> GOALS
1: In the ELF discussion text, why can objdump be used to get the relevant info from PS2 files? Answer in one or two sentences.
2: Summarize the ELF discussion text in three sentences.
3: Translate this sentence from the ELF discussion text into Spanish: "Also found that Frequency rev179 also has an unstripped binary, but every retail Harmonix PS2 game I have looked at has stripped ELFs."

> TEXT
* BEGIN *

Necropost, but that is definitely a symbol table. Should end up being useful for disassembly. As PS2 uses standard ELF files, if you have access to a system with GNU binutils, you can use objdump to dump the relevant info (along with any possible relocation table, which can provide further insight into function names).

Been looking into ELFs recently as I found an ELF on the Beatles RB Wii disc (normally, Wii uses .DOL format which is much simpler than ELF), and it actually has symbols as well. Also found that Frequency rev179 also has an unstripped binary, but every retail Harmonix PS2 game I have looked at has stripped ELFs.


A member of a music game website, and game hacking website, and I briefly worked together to hack some Dance Dance Revolution Ps2 games a couple of years ago, and he thinks this **may** be part of left over debugging data, either STAB or DWARF format. Are there any tools that can attempt to reverse-engineer leftover dwarf data into a readable (or semi-readable) form?

* END *

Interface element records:
* BEGIN *

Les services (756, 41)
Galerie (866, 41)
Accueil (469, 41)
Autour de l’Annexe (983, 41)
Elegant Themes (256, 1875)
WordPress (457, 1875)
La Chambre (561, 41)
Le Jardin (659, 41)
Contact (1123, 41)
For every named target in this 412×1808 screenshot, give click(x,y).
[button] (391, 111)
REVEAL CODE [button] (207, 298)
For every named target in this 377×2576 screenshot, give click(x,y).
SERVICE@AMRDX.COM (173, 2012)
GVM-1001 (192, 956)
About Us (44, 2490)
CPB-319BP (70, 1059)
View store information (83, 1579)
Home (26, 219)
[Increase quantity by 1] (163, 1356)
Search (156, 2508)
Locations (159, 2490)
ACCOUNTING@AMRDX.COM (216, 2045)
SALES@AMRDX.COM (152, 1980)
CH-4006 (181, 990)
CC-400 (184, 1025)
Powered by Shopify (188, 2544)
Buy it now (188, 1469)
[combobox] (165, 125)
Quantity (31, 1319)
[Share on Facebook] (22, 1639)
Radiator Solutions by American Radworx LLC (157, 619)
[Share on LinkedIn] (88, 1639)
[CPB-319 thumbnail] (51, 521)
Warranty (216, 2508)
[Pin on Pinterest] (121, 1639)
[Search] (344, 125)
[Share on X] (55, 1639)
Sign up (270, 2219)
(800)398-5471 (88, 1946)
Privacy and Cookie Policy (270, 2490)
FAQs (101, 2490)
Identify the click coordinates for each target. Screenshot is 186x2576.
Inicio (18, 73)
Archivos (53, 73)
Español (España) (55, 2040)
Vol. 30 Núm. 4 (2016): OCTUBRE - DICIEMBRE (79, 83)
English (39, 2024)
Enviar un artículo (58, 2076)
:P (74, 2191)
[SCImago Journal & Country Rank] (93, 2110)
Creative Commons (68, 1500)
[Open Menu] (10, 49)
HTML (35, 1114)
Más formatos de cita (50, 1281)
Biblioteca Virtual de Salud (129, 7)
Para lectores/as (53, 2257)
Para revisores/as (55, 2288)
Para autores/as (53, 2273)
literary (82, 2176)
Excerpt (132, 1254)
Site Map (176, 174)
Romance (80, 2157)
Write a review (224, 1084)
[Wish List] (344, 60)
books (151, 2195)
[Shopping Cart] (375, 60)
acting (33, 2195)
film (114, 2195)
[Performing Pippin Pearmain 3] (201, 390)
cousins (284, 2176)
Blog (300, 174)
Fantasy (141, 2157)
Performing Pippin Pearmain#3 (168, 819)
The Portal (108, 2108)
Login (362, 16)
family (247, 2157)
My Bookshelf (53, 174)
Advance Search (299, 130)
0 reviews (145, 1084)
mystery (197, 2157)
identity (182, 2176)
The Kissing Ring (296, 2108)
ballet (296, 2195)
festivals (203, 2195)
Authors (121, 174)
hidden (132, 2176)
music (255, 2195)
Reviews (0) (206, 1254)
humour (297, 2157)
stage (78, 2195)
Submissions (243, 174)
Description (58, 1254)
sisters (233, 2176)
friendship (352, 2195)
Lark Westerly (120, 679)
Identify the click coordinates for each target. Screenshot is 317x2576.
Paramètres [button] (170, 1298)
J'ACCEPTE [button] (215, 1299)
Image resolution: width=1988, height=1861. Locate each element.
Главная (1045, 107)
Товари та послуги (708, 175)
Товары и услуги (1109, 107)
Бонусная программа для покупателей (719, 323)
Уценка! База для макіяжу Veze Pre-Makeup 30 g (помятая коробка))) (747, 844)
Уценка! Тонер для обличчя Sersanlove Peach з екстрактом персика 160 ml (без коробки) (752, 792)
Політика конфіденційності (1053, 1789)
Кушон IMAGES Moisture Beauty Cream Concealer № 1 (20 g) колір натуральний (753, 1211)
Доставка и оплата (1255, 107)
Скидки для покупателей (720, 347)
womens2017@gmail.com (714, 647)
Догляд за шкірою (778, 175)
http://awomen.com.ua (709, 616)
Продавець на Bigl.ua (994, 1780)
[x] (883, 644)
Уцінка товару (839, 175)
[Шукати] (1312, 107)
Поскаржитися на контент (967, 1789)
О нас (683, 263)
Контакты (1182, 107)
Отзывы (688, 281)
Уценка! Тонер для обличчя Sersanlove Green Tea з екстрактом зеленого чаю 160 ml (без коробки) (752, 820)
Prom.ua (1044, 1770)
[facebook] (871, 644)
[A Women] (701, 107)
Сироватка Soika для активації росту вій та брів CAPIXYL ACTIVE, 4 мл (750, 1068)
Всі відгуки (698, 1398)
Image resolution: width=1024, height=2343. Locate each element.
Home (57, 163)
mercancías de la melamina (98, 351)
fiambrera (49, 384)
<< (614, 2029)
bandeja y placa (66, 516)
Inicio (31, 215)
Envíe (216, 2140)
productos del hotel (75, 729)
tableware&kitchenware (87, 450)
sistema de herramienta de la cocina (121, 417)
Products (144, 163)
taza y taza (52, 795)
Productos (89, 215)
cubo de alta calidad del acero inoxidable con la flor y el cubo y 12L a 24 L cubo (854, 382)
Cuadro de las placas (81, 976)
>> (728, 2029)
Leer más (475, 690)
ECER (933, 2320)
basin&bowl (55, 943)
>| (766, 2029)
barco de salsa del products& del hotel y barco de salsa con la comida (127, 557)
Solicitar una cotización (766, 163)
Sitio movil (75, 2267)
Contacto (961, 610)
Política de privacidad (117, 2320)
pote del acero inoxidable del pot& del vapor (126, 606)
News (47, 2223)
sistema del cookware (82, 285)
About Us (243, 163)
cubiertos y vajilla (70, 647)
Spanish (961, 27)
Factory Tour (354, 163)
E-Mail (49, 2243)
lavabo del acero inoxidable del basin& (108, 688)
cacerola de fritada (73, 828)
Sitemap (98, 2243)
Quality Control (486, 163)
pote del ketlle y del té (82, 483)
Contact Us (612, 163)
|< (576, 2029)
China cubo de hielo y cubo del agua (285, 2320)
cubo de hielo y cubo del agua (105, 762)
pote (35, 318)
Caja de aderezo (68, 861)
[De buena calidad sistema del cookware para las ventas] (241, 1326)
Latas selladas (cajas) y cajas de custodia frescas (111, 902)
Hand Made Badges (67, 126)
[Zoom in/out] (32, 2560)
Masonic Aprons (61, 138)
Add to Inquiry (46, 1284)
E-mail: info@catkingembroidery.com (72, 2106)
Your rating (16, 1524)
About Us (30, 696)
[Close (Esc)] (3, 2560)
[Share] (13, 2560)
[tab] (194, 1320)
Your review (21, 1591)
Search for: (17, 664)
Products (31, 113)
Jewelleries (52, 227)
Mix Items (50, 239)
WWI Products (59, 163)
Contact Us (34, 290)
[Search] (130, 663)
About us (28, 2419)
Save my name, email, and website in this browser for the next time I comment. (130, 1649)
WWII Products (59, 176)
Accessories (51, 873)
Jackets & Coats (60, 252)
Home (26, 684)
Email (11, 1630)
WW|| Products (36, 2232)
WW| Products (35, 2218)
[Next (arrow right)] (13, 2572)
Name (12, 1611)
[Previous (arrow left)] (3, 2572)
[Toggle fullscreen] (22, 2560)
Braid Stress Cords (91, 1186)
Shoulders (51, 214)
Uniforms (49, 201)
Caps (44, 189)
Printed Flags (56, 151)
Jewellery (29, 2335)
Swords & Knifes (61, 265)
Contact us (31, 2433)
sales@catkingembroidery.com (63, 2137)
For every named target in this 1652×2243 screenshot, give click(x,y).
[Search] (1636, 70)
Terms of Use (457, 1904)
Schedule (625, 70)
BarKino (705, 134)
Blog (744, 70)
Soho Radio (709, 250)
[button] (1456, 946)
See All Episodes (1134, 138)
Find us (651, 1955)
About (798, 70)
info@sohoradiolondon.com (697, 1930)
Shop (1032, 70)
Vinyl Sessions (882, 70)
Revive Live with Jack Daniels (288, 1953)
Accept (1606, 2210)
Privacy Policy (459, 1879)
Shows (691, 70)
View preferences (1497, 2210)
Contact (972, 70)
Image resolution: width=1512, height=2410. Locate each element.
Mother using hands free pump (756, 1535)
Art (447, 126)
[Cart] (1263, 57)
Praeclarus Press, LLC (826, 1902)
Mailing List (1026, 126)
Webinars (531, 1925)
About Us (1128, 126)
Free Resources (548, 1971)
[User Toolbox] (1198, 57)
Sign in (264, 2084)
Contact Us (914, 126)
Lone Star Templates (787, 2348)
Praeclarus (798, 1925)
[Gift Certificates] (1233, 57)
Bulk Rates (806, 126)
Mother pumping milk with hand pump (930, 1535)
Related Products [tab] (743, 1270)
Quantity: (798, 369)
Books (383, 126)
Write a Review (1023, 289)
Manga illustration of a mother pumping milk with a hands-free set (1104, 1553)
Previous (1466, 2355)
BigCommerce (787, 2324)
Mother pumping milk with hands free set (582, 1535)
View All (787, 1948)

* END *

> OUTPUTS
1: Because the PS2 uses standard ELF files, objdump can dump the relevant info, along with any relocation table, on a system with GNU binutils.

2: The first post identifies the data as a symbol table that should be useful for disassembly and says that objdump can dump the relevant info because the PS2 uses standard ELF files. The writer also notes that an ELF on the Beatles RB Wii disc and a Frequency rev179 binary still have symbols, while every retail Harmonix PS2 game they have looked at has stripped ELFs. In another post, a collaborator suggests the data may be leftover debugging data in STAB or DWARF format, and the poster asks whether any tools can turn leftover DWARF data into a readable form.

3: También descubrí que Frequency rev179 tiene igualmente un binario sin despojar, pero todos los juegos de Harmonix para PS2 de venta al público que he examinado tienen archivos ELF despojados.